Tuesday, April 19, 2016

Be the Storm

After a tumultuous life upset we have a tendency to crave peace incessantly. Throw in multiple life-storms and you've got yourself a Professor of Peace, graduated from the School-of-Hard-Knocks.

Our favorite verses to teach the masses are...
"Be STILL and know that I am God."
"WAIT, I say, upon the Lord."
"Peace. Be STILL."
"He was not in the earthquake, he was in the STILL and QUIET voice."
(Oh, glory! I get chills at that DOUBLE emphasis on "still AND quiet." Yessss.)

Truly, in our age of instantaneous food, instantaneous information access, instantaneous problem solving, we expect instantaneous magic for our problems. As a whole we have too hard of a time chilling out in a peaceful, still demeanor. If God doesn't provide for our need immediately, we end up attempting to rig the solution ourselves. Then, like Abraham with Haggar, we end up in troubles and heartache God never intended we bear. We hurt other people with our fumbling attempts to accomplish a thing. When all along the solution was ALREADY worked out, it simply wasn't time for us to know what His solution was. 

But there's another kind of "wait on the Lord" we need to also master...

Isaiah 62:7
And give him no rest, till he establish, and till he make Jerusalem a praise in the earth.

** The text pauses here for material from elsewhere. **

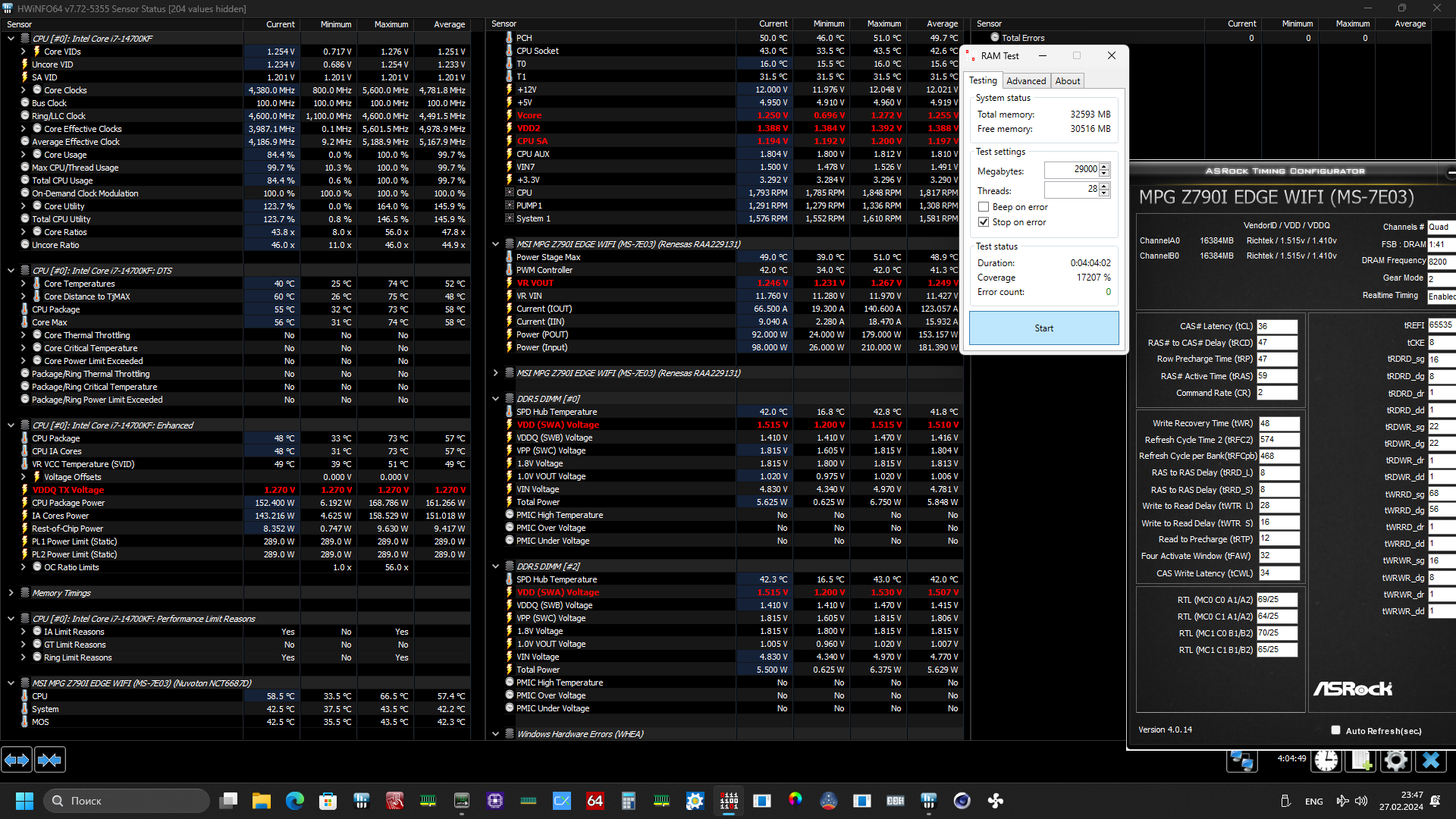
Task: Open HWiNFO sensor settings gear icon
Action: tap(1395, 760)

In the scripture we find a famous story where a storm blew in while Jesus and his disciples were on a boat. I completely understand the tax collector being afraid of the storm. But that the well-trained and experienced fishermen were afraid tells us a lot about the ferocity of that storm. I have never been able to understand why Christ was asleep! 

Well... Actually, I personally sleep really well on trains, and other vehicles with rhythmic movement. So, I can understand why he was able to sleep on the rocking boat. Plus, as a Florida girl, I sleep particularly deeply in thunder storms. The bigger the storm, the deeper my slumber. But, since my perception of Christ is that he knows all, is incredibly concerned for humanity's well-being... WHY WAS HE ASLEEP?!

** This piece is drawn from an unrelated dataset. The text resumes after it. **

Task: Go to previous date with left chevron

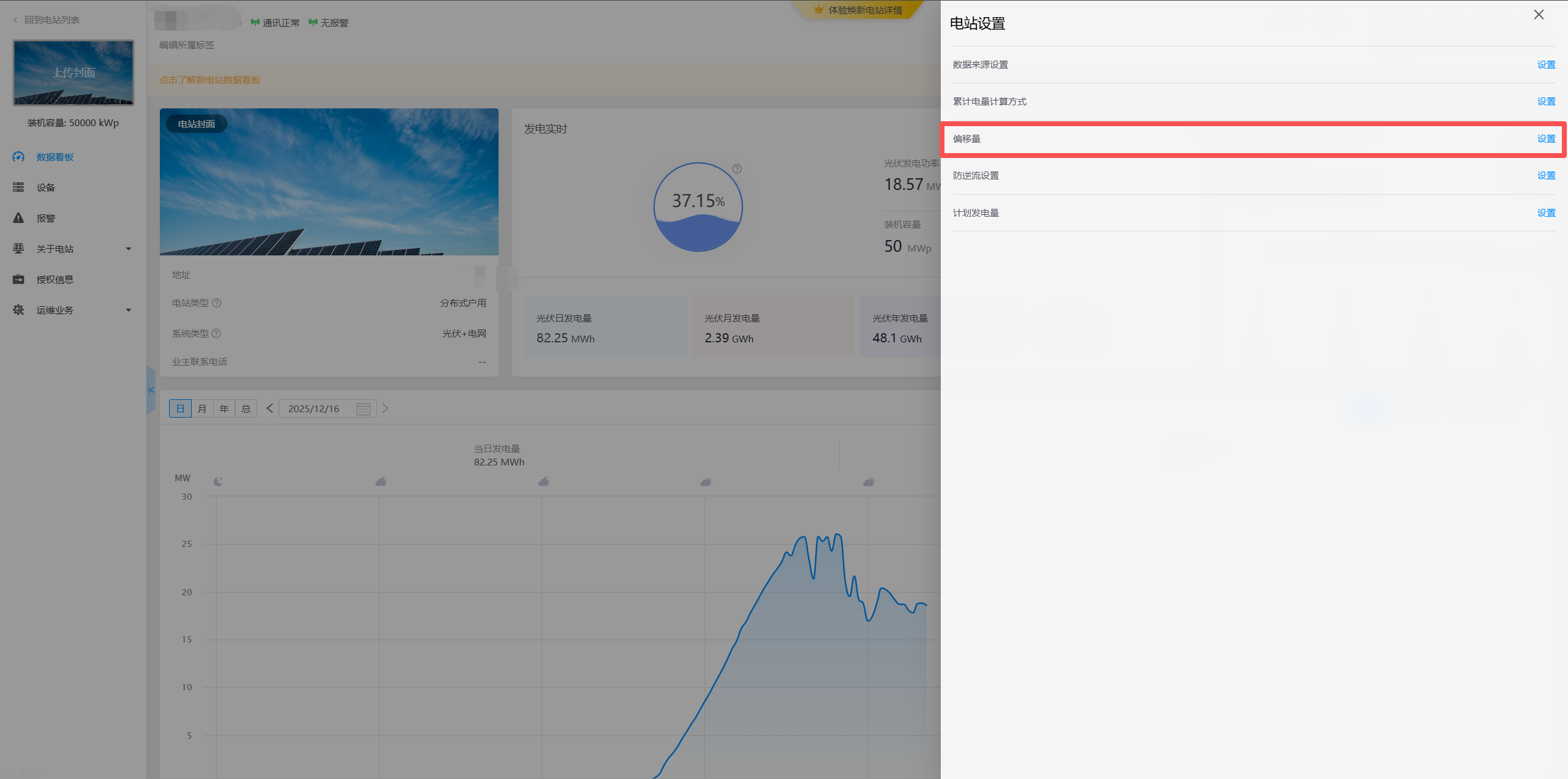Action: point(270,408)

I want Christ to present that first-time-mom behavior. The mom who awakens every few minutes to go check on her baby. The mom who leans close to the baby's chest and face to feel the rhythms of life. I suppose that image would actually be symbolic of The Church, since The church is our "mother." And since Christ is the husband...
OF COURSE HES SLEEPING!

Oh, the suppositions of this story...
We draw conclusions based on our experiences. His experiences are not ours. Which is why we've got to TRUST His plan, and refuse to meddle.

The problem of the sea did not bring Jesus out of his sleep. The disciples brought Jesus out of his sleep. And they didn't approach him with tact and ritual either.
They were PANICKED.
They were EXASPERATED.
In an emotional state they asked, "Do you not care that we perish?!" 

In our trials, and fires, and struggles we cannot blow it by trying to fix matters ourselves. But neither can we fail to seek the Lord's intervention either. Praying in desperate appeal is not what God is opposed to. Meddling while we wait is what messes up His plan. 

We are instructed time and time again through example and direction that our emotional expression is to be TO HIM, not to the people around us. But it's an emotional expression, indeed...

The FERVENT prayer of a righteous man avails much.
The prophet prayed EARNESTLY.
Pray with GROANING, minus words.
Jesus instructed that we pray as insistently as the widow's consistent approach to an unjust judge.

When impossible situations come to our lives, our correct approach is to become the storm that gets Jesus up. Throw etiquette and ritual out the window! Bench the appropriate societal acceptances! A desperate storm demands a desperate voice! There are many explanations as to why an all-knowing God "needs" humanity to approach him in this no-holds-bar method of prayer. Including the insight of Daniel's answer to prayer being halted due to an angelic struggle. I don't know exactly why we need to be the storm, I just know that sometimes we do.

Give him no rest until he has given you a reason to praise!